In contract negotiations, parties inherently seek the most favourable terms for themselves. However, a challenge arises when they harbour divergent understandings of the contractual terms, believing their interpretation to be true and commonly shared — a phenomenon known as false consensus bias in psychology. 

This psychological bias often remains undetected until disputes emerge, as evidenced by the plethora of cases where artists claim exploitation and deviation from agreed-upon terms by record labels.

The 2011 Copyright Review Commission Report reveals a troubling dynamic in music contracts, characterised by false consensus bias. It exposes how contracts often contravene public policy, systematically failing to safeguard artists’ interests while prioritising those of recording companies.

The report shows that music contracts perpetuate a power imbalance, egregiously favouring record labels. 

Dispute-resolution mechanisms are woefully inadequate, denying artists independent mediation and arbitration avenues. 

This violates section 34 of the Constitution guaranteeing the right of access to an independent and impartial tribunal or forum. 

The consistent outcome of remuneration disputes, which overwhelmingly favour labels, starkly illustrates this violation. Furthermore, payment schedules enable recording entities to retain and accrue interest on funds before distributing them to artists, who are excluded from sharing in this interest.

Contracts allocate a disproportionately low percentage of live performance revenues to artists, while failing to delineate the specific role or contributions of record labels to these performances, thereby lacking a clear justification for the labels’ significantly larger share. 

These contracts often include automatic renewal clauses but deny artists the opportunity to renegotiate terms upon expiration, while granting recording entities unilateral power to terminate or suspend agreements.

The power and knowledge asymmetry between artists and recording entities results in contracts born not from equal bargaining power but from the exploitation of artists’ vulnerabilities, disguised as consensual agreements. 

As held in Afrox HealthCare, such contracts may contravene constitutional values, as unequal bargaining power at the time of conclusion of the contract is a factor that plays a role in public policy considerations.

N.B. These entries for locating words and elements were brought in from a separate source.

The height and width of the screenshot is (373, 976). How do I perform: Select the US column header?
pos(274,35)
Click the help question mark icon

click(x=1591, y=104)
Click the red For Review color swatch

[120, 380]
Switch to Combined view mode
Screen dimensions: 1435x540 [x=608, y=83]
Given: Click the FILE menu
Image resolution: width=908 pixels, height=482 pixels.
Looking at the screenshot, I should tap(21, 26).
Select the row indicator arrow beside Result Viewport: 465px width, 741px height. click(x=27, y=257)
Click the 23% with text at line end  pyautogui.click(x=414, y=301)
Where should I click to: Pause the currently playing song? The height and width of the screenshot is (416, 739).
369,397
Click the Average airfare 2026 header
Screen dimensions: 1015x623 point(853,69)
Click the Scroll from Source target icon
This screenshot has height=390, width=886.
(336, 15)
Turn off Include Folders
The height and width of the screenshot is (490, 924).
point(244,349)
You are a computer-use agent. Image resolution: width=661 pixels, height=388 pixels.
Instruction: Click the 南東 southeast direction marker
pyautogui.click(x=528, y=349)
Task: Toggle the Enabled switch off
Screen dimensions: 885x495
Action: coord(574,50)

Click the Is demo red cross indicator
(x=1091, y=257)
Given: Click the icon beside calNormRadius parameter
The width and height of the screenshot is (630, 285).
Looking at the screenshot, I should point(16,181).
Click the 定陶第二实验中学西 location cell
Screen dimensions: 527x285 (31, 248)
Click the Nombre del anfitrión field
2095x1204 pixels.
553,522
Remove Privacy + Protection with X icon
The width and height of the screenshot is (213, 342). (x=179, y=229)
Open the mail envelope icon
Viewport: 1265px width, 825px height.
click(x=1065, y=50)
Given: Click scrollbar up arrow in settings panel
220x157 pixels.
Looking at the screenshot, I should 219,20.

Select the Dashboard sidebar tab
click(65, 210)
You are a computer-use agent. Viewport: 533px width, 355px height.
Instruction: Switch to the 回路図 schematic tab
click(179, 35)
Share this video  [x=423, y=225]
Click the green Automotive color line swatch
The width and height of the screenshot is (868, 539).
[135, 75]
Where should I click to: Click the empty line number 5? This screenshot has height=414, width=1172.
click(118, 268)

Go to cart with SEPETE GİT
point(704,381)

The high court’s decision in Jordan vs Farber reinforces the argument that unequal bargaining power can invalidate a contract. In Jordan, the high court held that an attorney’s significant power over a vulnerable client rendered their contract void as against public policy. 

The client, emotionally and economically vulnerable, relied solely on the attorney’s advice and was unable to refuse or scrutinise the terms. 

Similarly, music contracts often embody this defect, with record labels wielding immense bargaining power over vulnerable artists.

Ultimately, the harmony of our favourite songs is rooted in the discord of exploitation. Transformative constitutionalism offers a critical framework for examining music contracts, prioritising constitutional substantive justice and safeguarding vulnerable artists. 

This approach challenges traditional notions of freedom of contract and pacta sunt servanda, ensuring agreements align with constitutional values and contribute to societal transformation while promoting equitable contracting practices. 

Courts can dismantle exploitative practices by applying the Constitution horizontally and by adopting a transformative approach to adjudication.